Growing Sweet Potatoes in the North

Sweet potatoes are one of those crops that taste great, store great and are versatile in cooking from fries to casserole to soups. However, traditionally they are seen as a southern crop, needing longer growing seasons and more heat than can be found in the north.

But it’s not impossible! With the right set of conditions and the right plants, northern growers in zone 3-2b can definitely enjoy their own crops of these delicious tubers, as well as maintain their plants for years of enjoyable growing.

Ipomoea flowers, ornamental variety

Ipomoea flowers (ornamental variety)

Sweet potatoes are beautiful vines, so if you are not intending to grow them for their tuber, you can certainly place them in outdoor gardens or planters for a lovely summer display. If lucky, you may even see some flowers on the vines. They are the same family as Morning Glories (Ipomoea) and have the same trumpet style bloom.

The sweet potatoes you grow for tubers in the north will not be the same ones you grow in the southern climates. Especially in Zone 3-2b, our growing season is extremely short, with 90-100 frost-free days. Of those, if you are growing outside count on about 80 days or less where the untouched soil is warm enough for roots.

Happily, short season sweet potatoes exist! They are at the end-range of what a northern grower can manage at about 95-110 days, so some extra work is needed to artificially extend the season, but it’s not terribly hard or difficult, especially if you are already doing this for other crops like winter squash with pre-starting them indoors and providing some early and late-season plastic covering.

Growing Requirements

Like all plants, sweet potatoes have the same basic needs to live; Light, nutrient, water and temperature. And then there are some specifics within these needs if you want them to give tubers. The soil should be well drained, fertile with plenty of organic matter or nutrient, there should be a steady supply of moisture, and they need some added heat from what the northern summer normally provides.

Some needs are easier to provide than others, such as soil. Temperature can be a bit more tricky. If you have a very warm area of soil, you can try planting them outside in rich hilled soil covered with a plastic liner for heat. In a situation like this, you would poke a hole through for each vine, and ensure you have a good way of getting enough moisture beneath the liner as sweet potatoes do not like it to get too dry.
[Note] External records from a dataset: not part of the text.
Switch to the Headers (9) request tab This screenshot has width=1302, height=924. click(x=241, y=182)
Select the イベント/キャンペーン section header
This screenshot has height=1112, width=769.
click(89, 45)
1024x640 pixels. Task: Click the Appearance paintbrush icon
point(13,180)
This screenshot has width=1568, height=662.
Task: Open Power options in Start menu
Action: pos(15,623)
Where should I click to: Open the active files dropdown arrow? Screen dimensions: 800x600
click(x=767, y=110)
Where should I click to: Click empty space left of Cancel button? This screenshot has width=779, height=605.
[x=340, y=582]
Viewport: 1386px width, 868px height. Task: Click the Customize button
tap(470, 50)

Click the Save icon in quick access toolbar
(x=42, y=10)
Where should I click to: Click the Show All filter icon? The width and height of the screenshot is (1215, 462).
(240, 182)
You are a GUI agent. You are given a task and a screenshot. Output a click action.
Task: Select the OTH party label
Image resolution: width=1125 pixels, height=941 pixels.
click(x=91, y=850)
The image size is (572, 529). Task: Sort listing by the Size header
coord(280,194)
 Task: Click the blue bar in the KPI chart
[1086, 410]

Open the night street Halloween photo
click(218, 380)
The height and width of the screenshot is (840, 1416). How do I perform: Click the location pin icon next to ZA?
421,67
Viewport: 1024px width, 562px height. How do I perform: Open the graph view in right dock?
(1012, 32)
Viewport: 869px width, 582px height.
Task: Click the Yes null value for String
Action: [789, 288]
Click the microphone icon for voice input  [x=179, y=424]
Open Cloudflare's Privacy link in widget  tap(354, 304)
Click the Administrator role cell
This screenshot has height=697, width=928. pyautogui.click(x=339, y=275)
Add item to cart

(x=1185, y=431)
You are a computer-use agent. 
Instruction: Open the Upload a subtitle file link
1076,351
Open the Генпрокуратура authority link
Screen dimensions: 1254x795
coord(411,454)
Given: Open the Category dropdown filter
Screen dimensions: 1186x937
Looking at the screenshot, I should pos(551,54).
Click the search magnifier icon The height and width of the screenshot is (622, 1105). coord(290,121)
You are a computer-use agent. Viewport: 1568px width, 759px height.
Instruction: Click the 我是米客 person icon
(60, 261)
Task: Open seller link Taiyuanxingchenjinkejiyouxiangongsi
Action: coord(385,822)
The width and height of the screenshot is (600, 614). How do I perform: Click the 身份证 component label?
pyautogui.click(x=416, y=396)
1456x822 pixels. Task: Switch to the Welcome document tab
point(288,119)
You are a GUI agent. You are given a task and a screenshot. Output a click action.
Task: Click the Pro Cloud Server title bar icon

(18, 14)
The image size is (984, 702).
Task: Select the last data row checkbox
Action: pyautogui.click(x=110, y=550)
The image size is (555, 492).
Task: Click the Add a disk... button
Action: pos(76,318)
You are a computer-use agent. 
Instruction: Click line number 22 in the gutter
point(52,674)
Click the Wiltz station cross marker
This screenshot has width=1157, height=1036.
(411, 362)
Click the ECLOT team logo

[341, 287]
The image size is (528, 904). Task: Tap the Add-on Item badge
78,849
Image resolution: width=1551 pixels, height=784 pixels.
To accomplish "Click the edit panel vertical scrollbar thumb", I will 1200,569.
Sweet potatoes growing in buckets, early summer

Sweet potatoes growing in buckets, early summer

Although some have success with this method, I find that I do not have luck growing them outside, and I like things easier to maintain. Some call it lazy, I’ll go with “efficient”.

Versus hilling and covering the soil, then hoping that the insects or animals do not dig up and eat the roots (plus trying to easily water without a buried soaker hose) I plant my vines in large pots or tubs. And then because I have the ability, I keep these in a simple thin-plastic greenhouse for the season, with a floor of brick to help maintain evening heat. But you do not need a full greenhouse structure. You can have the tubs outside, in a warm spot, with or without a brick underlay, and just cover them with a clear row cover or some loose clear plastic over a frame. Same effect, less work, less cost.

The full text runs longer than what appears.